Пантелеев лег и снова грезил: В книгу заложил… Закладки, заклады, закладывал… Родион Раскольников тоже закладывал… Только не деньги в книжку, а вещи старухе… А потом старуху убил. Бедный Раскольников. Старую старуху убил, и сколько лет его по поводу и без повода поминают… И сколько еще будут поминать… И правильно. Потому что нельзя убивать… Нехорошо это… Да и не нужно совсем… Потому, собственно, и нельзя, что не нужно…
Вспомнилось Пантелееву, что и у Дмитрия Карамазова во французском лексиконе тысячный билет был заложен…
На всякий случай заглянул в Достоевского. И там ничего.
Пантелеев раскрывал и раскрывал книги. Нелепые мелькали страницы:
«Черного (темного) в моей жизни гораздо больше, чем белого (светлого). Я это постиг, обнаружив, что светлые брюки на мне гораздо скорее мараются…»
«… Они в мире живут с собой и в согласии. А я нет. Я не в мире и не в согласии… Я – нерв…»
Деньги не находились. квартира между тем начала оживать. Ребенок собирался к исповеди. Пантелеева не замечали. Он читал:
«Нет, я не скажу вам “верь”, как говорят проповедники, и не скажу “люби”… Что пользы, что под влиянием проповедей люди в лучшем случае осознают необходимость любви и веры – ведь осознание это еще не вера и не любовь – в этом деле сознание бессильно. Должен совершиться некий органический процесс в такой области, где действуют стихийные силы, в области воли…»

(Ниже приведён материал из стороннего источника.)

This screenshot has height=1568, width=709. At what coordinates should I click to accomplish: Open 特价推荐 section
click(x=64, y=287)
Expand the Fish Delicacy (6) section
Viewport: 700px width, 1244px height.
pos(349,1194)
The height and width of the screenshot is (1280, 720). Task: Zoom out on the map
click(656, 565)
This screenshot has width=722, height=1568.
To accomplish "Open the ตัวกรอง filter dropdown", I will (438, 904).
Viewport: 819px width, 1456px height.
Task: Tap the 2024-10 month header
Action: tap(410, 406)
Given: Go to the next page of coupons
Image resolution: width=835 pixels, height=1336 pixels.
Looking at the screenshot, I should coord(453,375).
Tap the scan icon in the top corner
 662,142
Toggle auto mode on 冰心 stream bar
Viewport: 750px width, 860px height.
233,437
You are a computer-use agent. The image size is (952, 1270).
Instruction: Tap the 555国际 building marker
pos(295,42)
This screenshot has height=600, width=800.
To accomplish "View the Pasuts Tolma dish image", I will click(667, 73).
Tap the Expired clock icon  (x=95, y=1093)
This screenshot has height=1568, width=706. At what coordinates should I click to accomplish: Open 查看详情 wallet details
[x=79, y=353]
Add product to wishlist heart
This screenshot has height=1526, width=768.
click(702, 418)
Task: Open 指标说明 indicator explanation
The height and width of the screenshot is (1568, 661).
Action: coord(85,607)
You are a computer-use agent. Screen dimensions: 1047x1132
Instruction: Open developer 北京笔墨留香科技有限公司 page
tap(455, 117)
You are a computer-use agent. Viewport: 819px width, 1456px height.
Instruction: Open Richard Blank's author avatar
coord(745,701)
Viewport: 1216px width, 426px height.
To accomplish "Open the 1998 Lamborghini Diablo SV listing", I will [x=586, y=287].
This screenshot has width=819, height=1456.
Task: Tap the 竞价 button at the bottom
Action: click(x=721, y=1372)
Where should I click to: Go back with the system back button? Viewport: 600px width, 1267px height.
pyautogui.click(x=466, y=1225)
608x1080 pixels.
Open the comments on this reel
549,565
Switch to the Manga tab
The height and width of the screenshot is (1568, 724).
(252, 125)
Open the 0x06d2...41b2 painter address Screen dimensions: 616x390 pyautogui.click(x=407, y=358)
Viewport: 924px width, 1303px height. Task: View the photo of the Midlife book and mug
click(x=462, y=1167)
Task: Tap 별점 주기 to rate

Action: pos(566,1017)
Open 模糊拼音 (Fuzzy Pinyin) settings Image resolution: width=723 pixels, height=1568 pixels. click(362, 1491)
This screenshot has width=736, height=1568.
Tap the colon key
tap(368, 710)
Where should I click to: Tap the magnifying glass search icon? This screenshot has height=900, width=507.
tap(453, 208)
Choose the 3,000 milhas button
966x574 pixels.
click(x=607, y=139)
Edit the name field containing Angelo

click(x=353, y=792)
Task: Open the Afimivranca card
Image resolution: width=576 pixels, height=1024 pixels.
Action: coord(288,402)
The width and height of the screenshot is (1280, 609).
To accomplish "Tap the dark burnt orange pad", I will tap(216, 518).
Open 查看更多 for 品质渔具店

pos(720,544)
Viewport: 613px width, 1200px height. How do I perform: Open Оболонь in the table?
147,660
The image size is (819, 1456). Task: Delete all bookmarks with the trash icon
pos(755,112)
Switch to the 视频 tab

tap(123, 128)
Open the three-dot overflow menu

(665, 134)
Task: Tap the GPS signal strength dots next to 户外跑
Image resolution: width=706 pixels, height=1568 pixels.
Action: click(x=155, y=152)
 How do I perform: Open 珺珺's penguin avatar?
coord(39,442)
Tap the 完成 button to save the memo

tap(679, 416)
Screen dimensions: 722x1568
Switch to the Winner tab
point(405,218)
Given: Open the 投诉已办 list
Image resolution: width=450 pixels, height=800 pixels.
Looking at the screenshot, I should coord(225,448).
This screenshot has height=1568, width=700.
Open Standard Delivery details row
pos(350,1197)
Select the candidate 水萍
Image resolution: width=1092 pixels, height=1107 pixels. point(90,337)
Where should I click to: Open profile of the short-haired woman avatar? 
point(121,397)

«Всех, всех нужно любить… И не только тех, кто слабее (что естественно), но и тех, кто сильнее… Богаче, удачливей… Потому что они тоже очень слабы в сущности…»
«Не было гражданской войны между белыми и красными (и зелеными, и анархистами, и кем угодно), была гражданская война внутри каждого отдельного человека…»
Пантелеев снова вспомнил про Митеньку Карамазова. У него были деньги во французском лексиконе спрятаны… Может быть, и я… Он потянул с полки словарь. Раскрыл, вытряс. Пусто.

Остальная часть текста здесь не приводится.